The rare Classical format on commercial is becoming even more rare. KING-FM Seattle announced that it will stop playing commercials and become a listener-supported public radio station come July 1st. It will, however, continue to be Classical, as it has been for 62 years.
“This is the next logical step in our evolution as a great classical station,” Christopher Bayley, President of the board of Beethoven, which owns the station, said in a note posted on the station’s website. “KING’s founder Dorothy Bullitt built a legacy of great classical programming and innovation at KING-FM. Then her daughters, Harriet Bullitt and Patsy Collins, gave the station to the community, endowing us with their vision that the station would not only be part of Seattle’s arts and culture framework forever, but that through advertising it would also generate financial support to the symphony, opera, and smaller classical performing groups. That vision worked well for a time, but the handwriting is on the wall. With all the changes in media in the United States, commercial advertising is no longer a fit for KING,” Bayley said.
“In recent years, it has become increasingly difficult to find advertising support for Classical KING that is compatible with the format. Commercial messages must be selective and respect our listeners’ taste,” said Harriet Bullitt in a lengthy note supporting the board decision. She added that her late sister would agree if she were still alive.

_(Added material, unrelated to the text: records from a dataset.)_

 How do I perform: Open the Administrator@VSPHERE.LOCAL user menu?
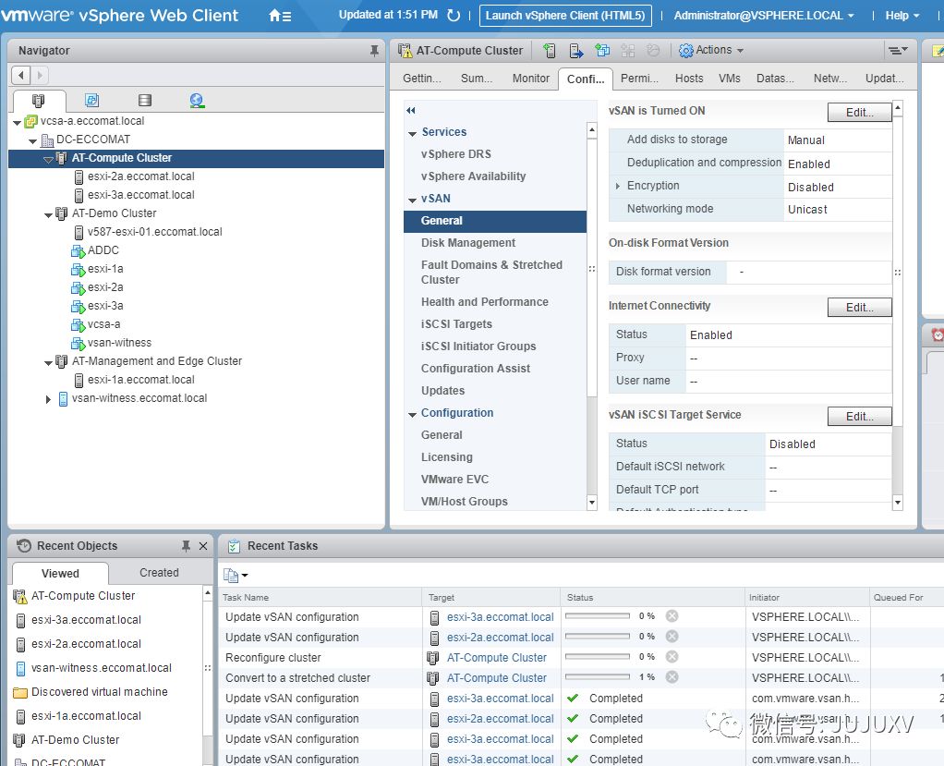click(763, 16)
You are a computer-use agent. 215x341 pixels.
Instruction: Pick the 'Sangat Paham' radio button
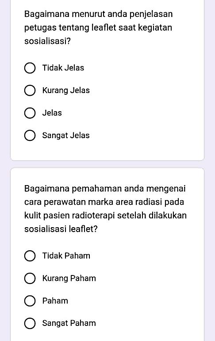click(x=30, y=323)
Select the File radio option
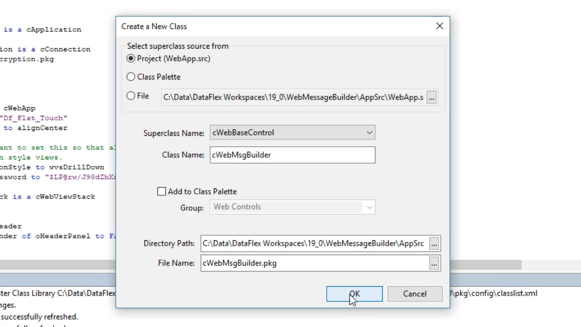The height and width of the screenshot is (327, 581). 131,96
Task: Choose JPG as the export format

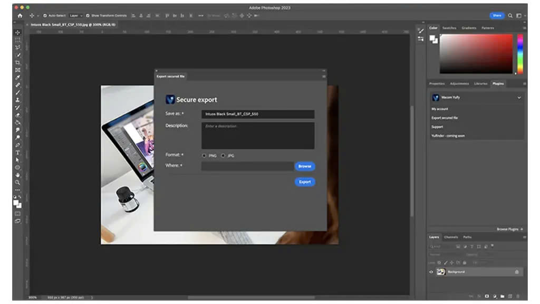Action: coord(223,156)
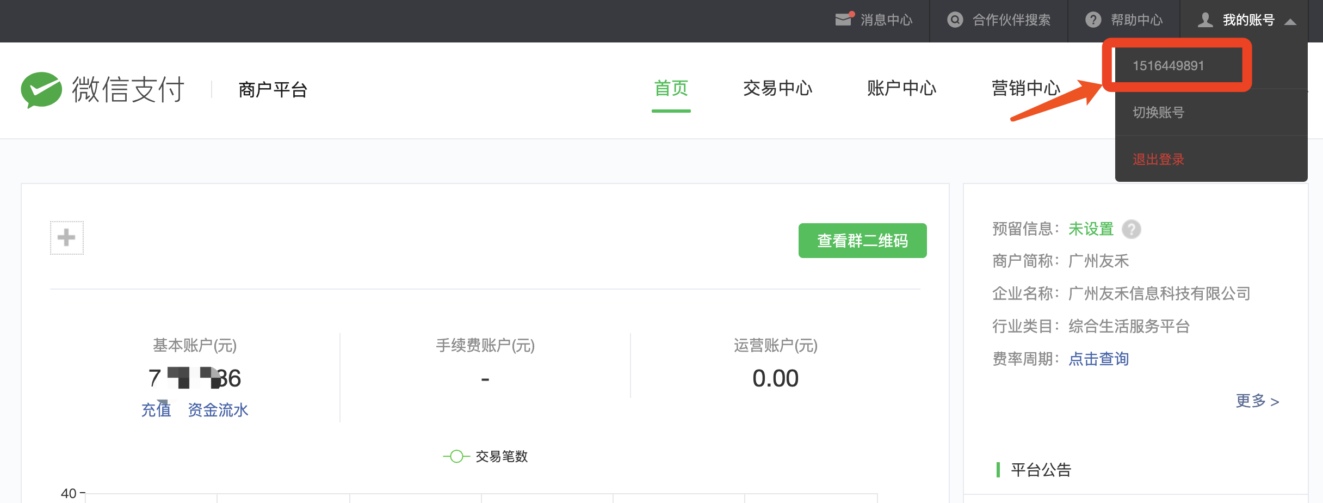Switch to the 首页 tab
This screenshot has width=1323, height=503.
pyautogui.click(x=671, y=88)
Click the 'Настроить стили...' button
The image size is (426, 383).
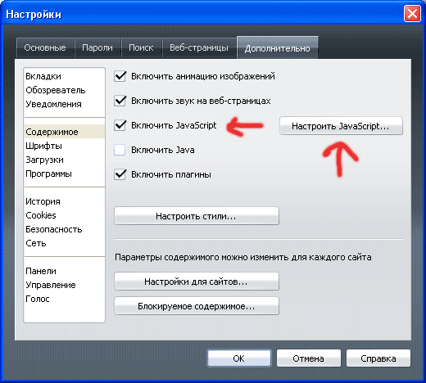pos(197,216)
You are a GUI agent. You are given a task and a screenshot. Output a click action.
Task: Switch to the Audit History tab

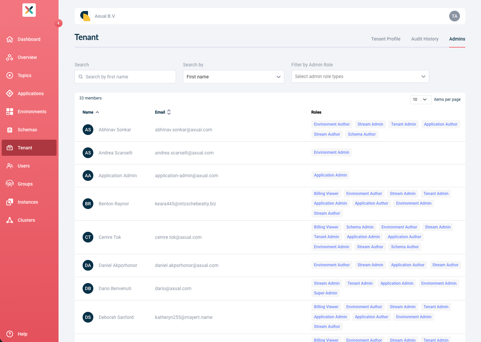click(425, 39)

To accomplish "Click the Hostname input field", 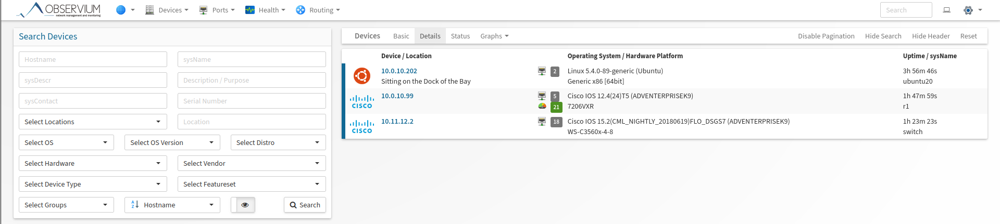I will click(x=93, y=59).
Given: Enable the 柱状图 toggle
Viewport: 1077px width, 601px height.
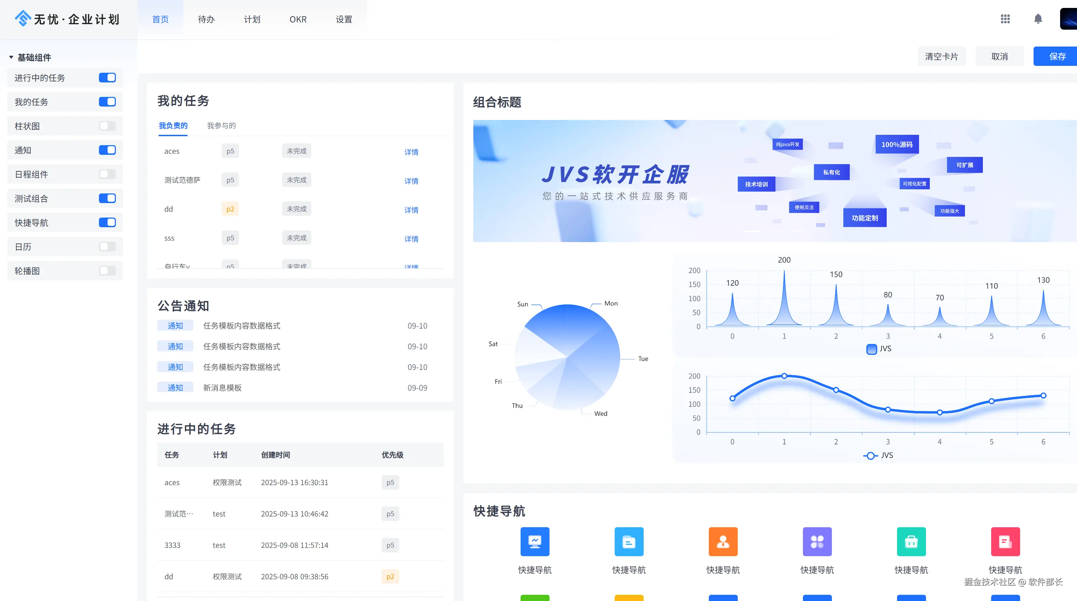Looking at the screenshot, I should click(x=107, y=126).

“While we always saw KING-FM as a community treasure, the ways in which the community could interact with the station were limited. In this new partnership, the listener relationship can really drive the station, and the station can be more richly engaged in supporting the whole classical music fabric of the community. I am pleased to hear that Classical KING-FM will include as part of their mission a classical music education element. This will help allow younger listeners to learn and appreciate the great music that we have enjoyed for years,” Bullitt concluded.
Beethoven is already a non-profit corporation. The announcement of the plan to go non-commercial noted that KING-FM has provided nearly $7 million since 1995 to the arts organizations which own it, the Seattle Symphony, Seattle Opera, and the Arts Fund.
Fisher Communications, which has handled ad sales for KING-FM, said it also supports the move to make the Classical station non-commercial.